Knowing the Problem You Want To Solve
Technology is a tool to be applied to real business challenges and opportunities to create value. Agile methodology and design thinking can co-create hypotheses and concepts to be proved. A healthy concept pipeline is important.
For example, design thinking innovation sessions with clients can help identify customer pain points. Innovation contests with vendor partners can crowdsource ideas and conceptualize them into potential solutions, using an agile/metered-funding approach. This is a method by which the partners iterate the solution based on a set of key performance indicators, metering the funding for a specific project rather than building out costly mega-projects without concrete KPIs. It’s an opportunity to transform financial processes.
From concepts, it makes sense to iterate pilot programs. Indeed, it’s a good idea to test the concept using multiple technologies to see how CA would work and what value, if any, it would yield.
Cognitive automation can enhance the functions and accuracy of business processes that rely on ever increasing data loads.
The Value of Chatbots
Mercer’s benefit service center chatbot for open enrollment was the result of one such pilot program.
During the last open enrollment season, the self-service chatbot was rolled out to over 150 clients, has proven more than 80 percent effective in resolving customer inquiries and resulted in positive operational savings. But the chatbot’s scope was kept narrow, allowing for quick reactions to customer needs, while providing valuable self-service options, especially outside business hours.
Targeted experiments like this can help build an ecosystem of technologies, capabilities, frameworks and partners that, based on agile methodologies, can allow organizations to build, buy or co-create with partners effectively to grow the business. Ideally, an additional result would be an inventory of reusable components on a “digital shelf.”
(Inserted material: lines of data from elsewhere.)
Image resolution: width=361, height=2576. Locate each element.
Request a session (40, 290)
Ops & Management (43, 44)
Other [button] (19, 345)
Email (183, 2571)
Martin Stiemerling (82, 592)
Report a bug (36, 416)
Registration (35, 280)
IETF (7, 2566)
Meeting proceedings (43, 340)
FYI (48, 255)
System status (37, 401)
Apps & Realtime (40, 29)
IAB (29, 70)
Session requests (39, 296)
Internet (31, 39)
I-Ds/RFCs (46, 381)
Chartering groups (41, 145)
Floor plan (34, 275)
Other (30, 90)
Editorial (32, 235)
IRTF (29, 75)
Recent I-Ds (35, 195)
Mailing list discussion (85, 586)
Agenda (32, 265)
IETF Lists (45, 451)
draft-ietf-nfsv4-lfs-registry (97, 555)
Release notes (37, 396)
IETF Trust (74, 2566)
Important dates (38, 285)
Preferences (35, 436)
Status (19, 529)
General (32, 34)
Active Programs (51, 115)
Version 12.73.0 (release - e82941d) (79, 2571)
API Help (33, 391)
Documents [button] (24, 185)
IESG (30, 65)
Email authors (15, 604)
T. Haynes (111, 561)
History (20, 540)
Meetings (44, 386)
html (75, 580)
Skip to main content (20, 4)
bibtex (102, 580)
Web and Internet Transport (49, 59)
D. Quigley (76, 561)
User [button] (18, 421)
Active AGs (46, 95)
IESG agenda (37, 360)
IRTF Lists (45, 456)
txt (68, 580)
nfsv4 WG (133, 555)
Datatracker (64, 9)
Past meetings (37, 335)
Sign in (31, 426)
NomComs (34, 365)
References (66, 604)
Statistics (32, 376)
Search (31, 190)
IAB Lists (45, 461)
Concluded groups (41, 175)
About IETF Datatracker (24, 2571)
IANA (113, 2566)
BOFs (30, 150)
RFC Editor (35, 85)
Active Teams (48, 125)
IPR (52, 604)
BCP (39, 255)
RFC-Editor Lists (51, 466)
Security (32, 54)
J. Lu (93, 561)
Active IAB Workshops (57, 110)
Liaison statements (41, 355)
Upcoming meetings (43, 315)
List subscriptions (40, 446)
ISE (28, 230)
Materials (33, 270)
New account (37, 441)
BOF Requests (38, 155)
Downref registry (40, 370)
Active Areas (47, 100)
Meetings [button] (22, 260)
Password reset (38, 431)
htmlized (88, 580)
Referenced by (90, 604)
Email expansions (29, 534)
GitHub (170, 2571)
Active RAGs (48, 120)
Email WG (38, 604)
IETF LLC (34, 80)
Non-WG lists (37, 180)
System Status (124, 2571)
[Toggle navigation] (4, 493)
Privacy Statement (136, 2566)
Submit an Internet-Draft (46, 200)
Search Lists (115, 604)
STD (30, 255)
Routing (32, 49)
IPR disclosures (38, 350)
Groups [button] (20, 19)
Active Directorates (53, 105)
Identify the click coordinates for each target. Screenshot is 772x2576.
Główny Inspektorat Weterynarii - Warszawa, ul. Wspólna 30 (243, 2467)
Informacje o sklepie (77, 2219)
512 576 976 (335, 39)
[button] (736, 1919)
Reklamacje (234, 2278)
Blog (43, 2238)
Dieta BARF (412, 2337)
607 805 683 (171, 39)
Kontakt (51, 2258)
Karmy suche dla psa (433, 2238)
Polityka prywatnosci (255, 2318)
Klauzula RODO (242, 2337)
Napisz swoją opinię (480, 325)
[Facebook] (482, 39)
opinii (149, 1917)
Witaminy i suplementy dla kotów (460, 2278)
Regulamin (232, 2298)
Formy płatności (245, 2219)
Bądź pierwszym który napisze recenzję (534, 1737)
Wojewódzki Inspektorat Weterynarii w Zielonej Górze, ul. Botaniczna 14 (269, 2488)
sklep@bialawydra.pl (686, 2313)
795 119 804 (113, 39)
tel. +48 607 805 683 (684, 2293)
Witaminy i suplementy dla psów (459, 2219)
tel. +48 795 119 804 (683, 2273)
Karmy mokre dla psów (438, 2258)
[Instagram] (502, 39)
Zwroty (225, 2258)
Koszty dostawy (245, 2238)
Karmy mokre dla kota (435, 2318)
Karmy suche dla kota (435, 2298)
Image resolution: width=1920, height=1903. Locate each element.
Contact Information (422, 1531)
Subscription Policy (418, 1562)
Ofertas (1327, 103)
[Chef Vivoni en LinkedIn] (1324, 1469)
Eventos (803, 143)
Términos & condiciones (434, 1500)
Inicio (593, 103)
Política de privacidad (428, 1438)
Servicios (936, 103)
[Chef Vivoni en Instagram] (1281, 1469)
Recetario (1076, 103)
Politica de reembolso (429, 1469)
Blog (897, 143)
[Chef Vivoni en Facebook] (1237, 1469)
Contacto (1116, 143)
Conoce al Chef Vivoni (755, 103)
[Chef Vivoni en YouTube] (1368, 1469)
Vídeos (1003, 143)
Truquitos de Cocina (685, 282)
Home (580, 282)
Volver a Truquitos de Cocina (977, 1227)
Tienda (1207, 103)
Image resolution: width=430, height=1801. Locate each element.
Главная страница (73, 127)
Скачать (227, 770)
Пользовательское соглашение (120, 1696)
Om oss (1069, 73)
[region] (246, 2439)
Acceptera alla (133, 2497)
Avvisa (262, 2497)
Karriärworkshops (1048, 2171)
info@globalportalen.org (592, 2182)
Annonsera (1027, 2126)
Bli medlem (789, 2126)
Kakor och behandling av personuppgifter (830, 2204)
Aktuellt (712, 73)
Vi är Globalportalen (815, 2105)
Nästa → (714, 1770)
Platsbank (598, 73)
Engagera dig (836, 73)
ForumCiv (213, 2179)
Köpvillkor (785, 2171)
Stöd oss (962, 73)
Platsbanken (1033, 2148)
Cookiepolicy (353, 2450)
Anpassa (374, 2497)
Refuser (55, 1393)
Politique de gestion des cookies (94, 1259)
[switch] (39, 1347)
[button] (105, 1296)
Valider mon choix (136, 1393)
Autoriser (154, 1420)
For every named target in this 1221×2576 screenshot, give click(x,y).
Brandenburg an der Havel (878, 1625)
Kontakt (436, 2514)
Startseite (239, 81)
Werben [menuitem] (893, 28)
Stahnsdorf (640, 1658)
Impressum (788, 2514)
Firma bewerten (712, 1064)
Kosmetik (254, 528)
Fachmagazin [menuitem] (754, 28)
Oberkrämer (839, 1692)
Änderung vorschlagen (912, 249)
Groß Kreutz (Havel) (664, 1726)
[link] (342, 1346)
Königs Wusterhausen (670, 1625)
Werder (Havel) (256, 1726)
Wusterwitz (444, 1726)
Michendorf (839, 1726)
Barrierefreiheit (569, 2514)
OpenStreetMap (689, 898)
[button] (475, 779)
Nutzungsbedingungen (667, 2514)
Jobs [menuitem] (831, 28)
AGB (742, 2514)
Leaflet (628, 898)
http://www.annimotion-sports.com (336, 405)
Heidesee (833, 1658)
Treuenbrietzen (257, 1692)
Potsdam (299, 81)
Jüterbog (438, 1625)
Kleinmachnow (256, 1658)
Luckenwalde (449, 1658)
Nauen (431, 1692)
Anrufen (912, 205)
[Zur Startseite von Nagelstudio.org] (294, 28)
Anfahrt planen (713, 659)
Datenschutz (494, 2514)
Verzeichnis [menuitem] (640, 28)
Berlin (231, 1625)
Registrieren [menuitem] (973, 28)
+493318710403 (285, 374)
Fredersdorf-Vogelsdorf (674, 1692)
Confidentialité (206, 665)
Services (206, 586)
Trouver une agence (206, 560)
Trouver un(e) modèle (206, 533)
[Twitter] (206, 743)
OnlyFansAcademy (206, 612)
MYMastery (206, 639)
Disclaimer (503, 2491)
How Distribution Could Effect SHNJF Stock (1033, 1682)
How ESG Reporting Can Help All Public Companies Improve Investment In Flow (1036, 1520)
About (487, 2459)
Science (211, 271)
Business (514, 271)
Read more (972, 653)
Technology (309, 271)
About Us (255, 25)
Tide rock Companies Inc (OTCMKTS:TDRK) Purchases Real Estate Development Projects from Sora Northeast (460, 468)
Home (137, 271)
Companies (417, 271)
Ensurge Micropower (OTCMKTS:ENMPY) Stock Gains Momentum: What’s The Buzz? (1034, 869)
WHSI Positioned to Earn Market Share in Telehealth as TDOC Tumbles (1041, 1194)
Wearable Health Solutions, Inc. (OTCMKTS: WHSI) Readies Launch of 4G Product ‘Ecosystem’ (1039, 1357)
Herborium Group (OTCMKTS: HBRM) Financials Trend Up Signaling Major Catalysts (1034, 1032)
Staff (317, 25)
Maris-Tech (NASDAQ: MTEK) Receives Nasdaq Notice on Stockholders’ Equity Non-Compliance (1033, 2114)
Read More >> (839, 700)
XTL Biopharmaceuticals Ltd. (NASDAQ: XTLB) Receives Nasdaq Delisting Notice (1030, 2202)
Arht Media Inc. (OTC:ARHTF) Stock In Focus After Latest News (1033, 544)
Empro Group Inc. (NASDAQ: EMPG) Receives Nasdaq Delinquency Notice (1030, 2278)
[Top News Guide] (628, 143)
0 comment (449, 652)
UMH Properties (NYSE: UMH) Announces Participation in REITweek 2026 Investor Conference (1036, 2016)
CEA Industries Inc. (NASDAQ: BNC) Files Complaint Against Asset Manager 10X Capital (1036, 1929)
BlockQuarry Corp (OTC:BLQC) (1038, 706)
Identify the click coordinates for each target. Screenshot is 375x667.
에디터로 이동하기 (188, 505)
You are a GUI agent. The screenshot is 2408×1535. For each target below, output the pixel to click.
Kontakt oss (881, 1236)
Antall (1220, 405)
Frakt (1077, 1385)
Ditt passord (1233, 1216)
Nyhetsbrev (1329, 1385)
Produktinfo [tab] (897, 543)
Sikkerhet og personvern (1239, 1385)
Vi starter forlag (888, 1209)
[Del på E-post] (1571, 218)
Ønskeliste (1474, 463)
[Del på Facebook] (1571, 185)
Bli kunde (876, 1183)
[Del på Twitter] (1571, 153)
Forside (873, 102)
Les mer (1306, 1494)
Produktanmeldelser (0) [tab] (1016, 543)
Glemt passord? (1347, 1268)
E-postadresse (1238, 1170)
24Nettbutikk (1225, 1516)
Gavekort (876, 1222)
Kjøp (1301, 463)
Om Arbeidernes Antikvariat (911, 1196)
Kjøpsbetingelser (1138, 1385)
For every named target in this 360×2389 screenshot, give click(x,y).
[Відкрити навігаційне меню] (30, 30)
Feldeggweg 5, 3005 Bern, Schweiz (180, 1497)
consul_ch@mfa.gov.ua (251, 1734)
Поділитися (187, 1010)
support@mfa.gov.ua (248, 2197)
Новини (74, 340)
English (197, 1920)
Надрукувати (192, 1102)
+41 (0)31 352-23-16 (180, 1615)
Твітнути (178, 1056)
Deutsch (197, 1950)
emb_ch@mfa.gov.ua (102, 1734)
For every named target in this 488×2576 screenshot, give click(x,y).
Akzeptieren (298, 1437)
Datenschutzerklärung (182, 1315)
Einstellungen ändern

Integration Can Be Challenging
Still, there are some challenges that come with adopting CA—not the least of which is integrating it with existing systems. The technology and the expertise to run it is in high demand and can be challenging or difficult to acquire or find. And mapping old processes to new ones with enough detail to automate and addressing culture change management can be trying, so the organization’s subject-matter experts are critical.
To bridge that gap, classroom training is vital, using curriculum from an outside vendor and internal experts to ensure successful change management.
Educating colleagues about CA and process automation can help them make the transition smoothly. As a bonus, enhanced digital literacy leads to colleagues contributing new ideas to advance the business, creating an organic pipeline of ideas for new initiatives—a great example of the potential of the partnership between humans and technology.
As organizations push against the edges of innovation, they often come to realize that there are ethical boundaries. Algorithms, of course, are written by humans and are therefore subject to unconscious biases by their creators, which can skew the algorithms’ predictive effectiveness as they may apply, for example, to gender or ethnicity.
Establishing a data governance and quality process to capture and address those biases at the earliest stages of the algorithm-building process is crucial.
It may be complex, but it can be done. Indeed, the CA journey begins by exploring operational efficiencies and expands to more strategic programs that work to drive revenue or customer experience.
Doing it well calls for establishing a core set of frameworks and design principles, as well as educational tools to help the human element along the learning curve of change management. It may take time, but what begins in a technology garage can be rolled out for a great digital journey, powering organizations to successful heights.